§ STATED GOAL:
Write out the records from the line with "The image size" up to and including the line with "pos(563,1022)", copying each line character for character.

§ INPUT:

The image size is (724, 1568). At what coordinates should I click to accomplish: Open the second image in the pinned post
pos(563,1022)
---
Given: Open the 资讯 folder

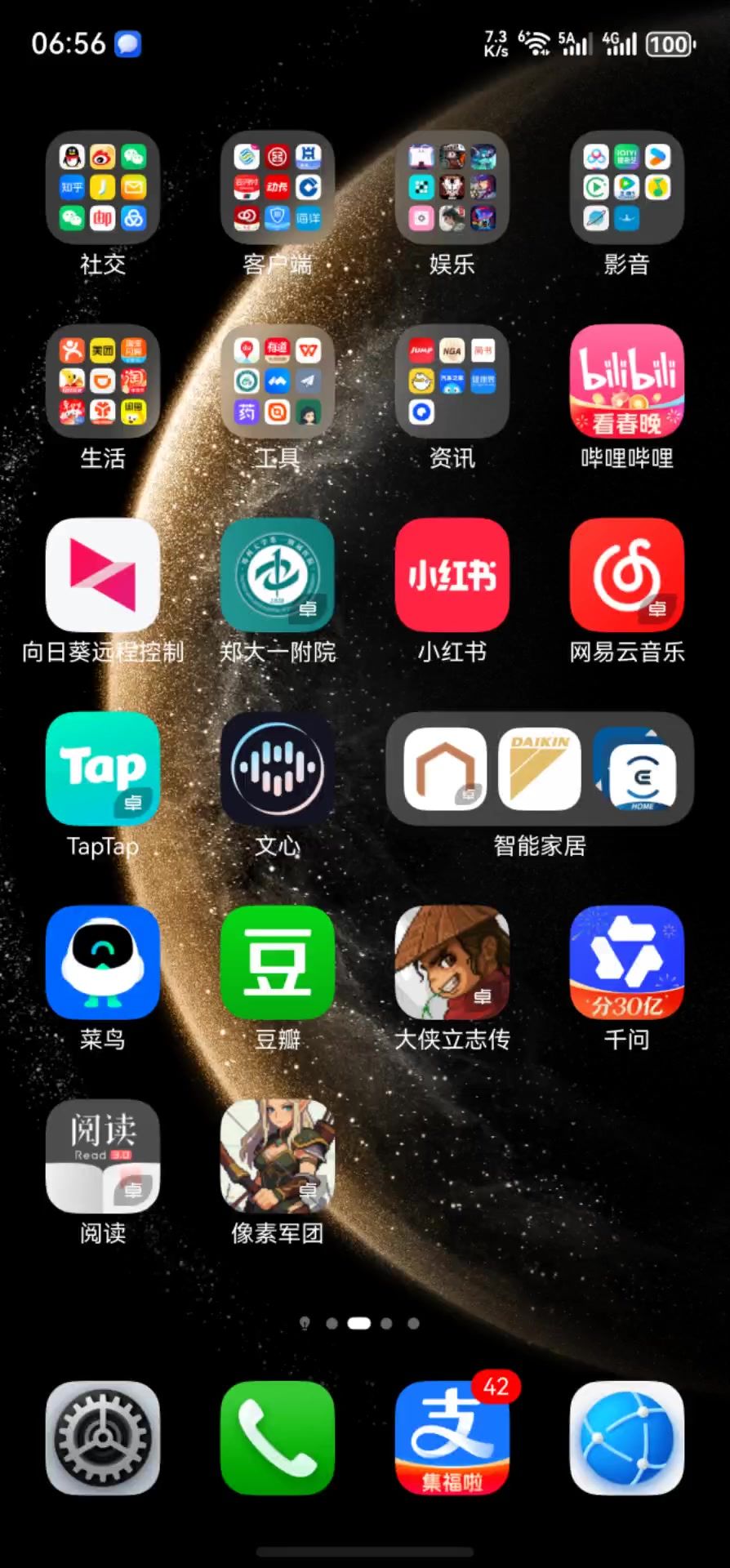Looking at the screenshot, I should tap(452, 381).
==
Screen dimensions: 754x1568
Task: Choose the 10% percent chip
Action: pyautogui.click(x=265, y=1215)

§ SOLUTION:
The image size is (724, 1568). At what coordinates should I click to accomplish: Open the second image in the pinned post
pos(563,1022)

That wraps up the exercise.